25 ene 2018

Mi reina

Qué le hacés a los hombres me preguntó mientras levantaba la copa. Los mato le dije y se rio y yo también me reí por un buen rato. Luego se volvió a poner serio, tomó otro trago y me volvió a preguntar no, en serio, qué les hacés. Y yo le dije que los mataba, así de simple, primero un poco de seducción simple con un poco de simpatía y algunas palabras difíciles que tanto gustan. Luego los invito a mi casa. No cenamos porque los fagocito con mi ameba multiforme que se oculta en el fondo oceánico del mil corrientes, por el que los dejo bucear, recorrer las profundidades oscuras y terribles, donde ciento de figuras y monstruos marinos los esperan para darles una velada tan suave y tan rica, tan llena de brisa marina, de aguas profundas, de microorganismos conquistadores, criminales y amorosos.

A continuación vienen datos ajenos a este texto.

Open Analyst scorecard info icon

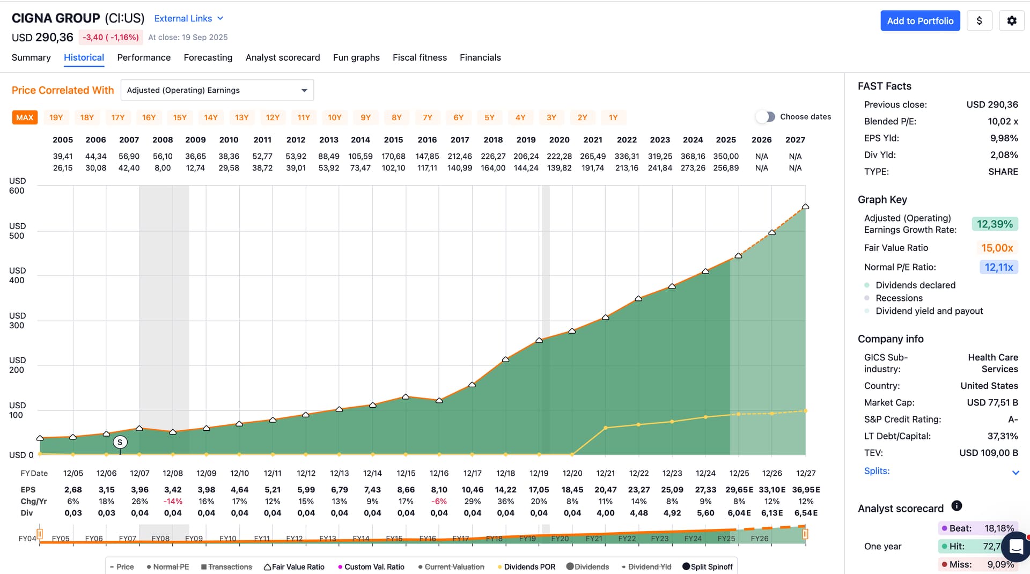pos(957,506)
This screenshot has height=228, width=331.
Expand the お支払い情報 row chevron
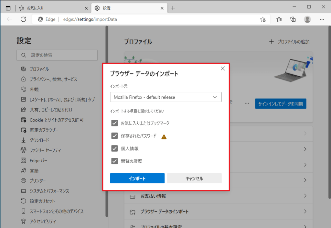pyautogui.click(x=305, y=196)
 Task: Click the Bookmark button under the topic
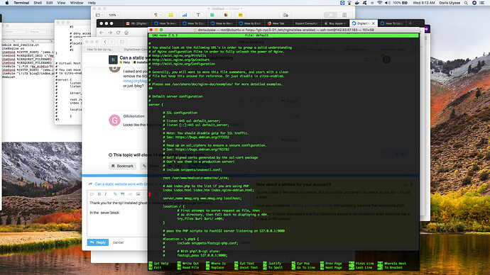(122, 166)
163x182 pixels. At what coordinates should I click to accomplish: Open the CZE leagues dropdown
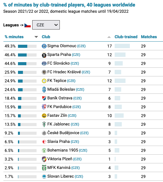click(x=46, y=25)
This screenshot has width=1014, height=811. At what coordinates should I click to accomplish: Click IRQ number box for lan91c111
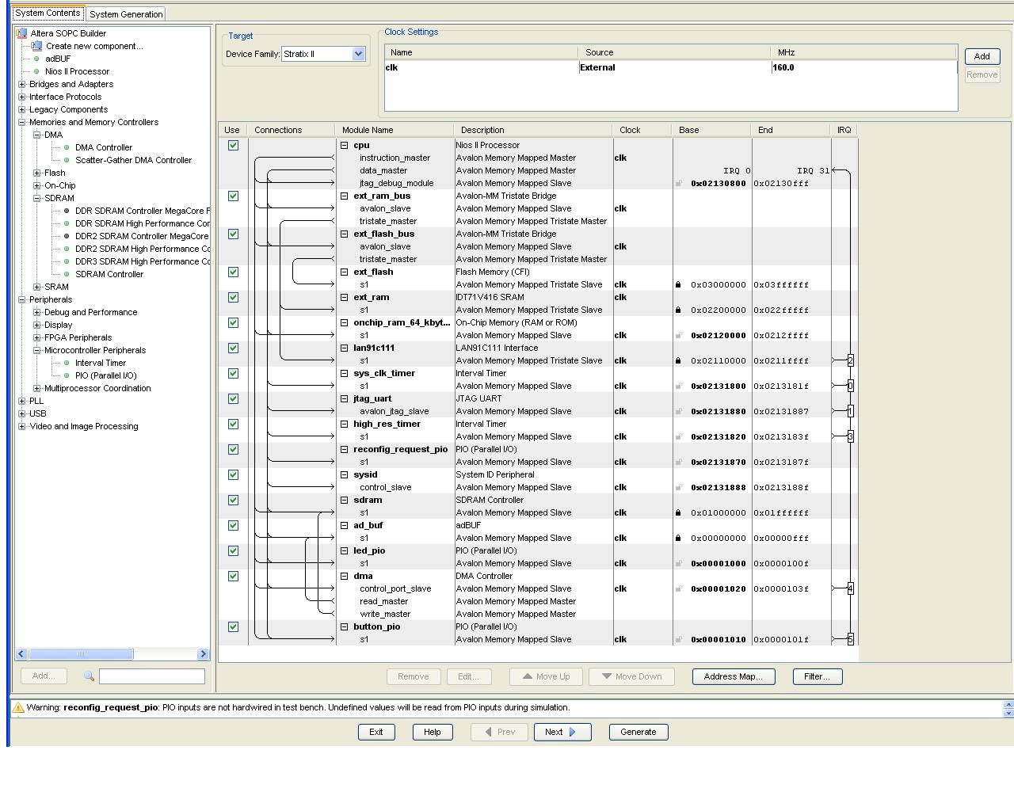click(x=850, y=360)
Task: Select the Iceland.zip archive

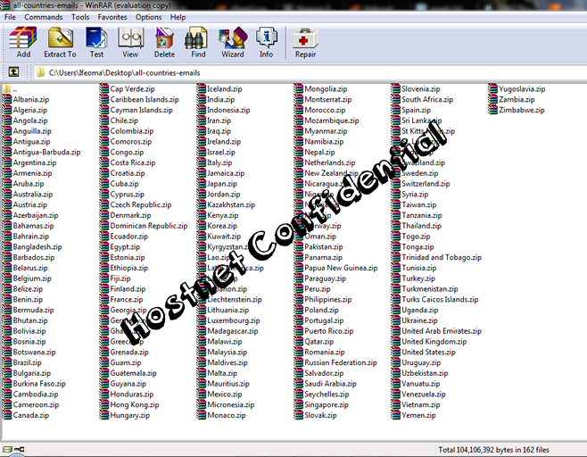Action: point(224,89)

Y que después era todo muy sencillo: los ignoraba por un tiempo hasta que por favor puedo ir a verte y ahí los volvía a recibir, les cocinaba algo rico con manos de reina, de princesa, de dama, de cielo. Una noche de velas, de música blanda y apacible, de olas chocando en la orilla con la delicia del sueño provocado por haber comido bien mientras te acarician la cara con manos finas que hace un rato estuvieron amasando y ahí los mato. Volvió a reírse con la historia y casi se atraganta con un sorrentino con salsa caruso que le había preparado para recibirlo esa noche. Y por qué nunca te descubren me preguntó con cierta desconfianza burlona, porque se comen la evidencia le dije. Sonrió, dejó el tenedor en la mesa, apagó las velas, le dije que cada vez que un hombre apaga una vela, muere un marinero y también se burló de la superstición. Fue con somnolencia hasta el cuarto donde estaba la cama de sábanas azules recién tendida y empezó a desvestirse. Vení mi reina me dijo y yo solo empecé a desvestirme, no había nada más para hacer.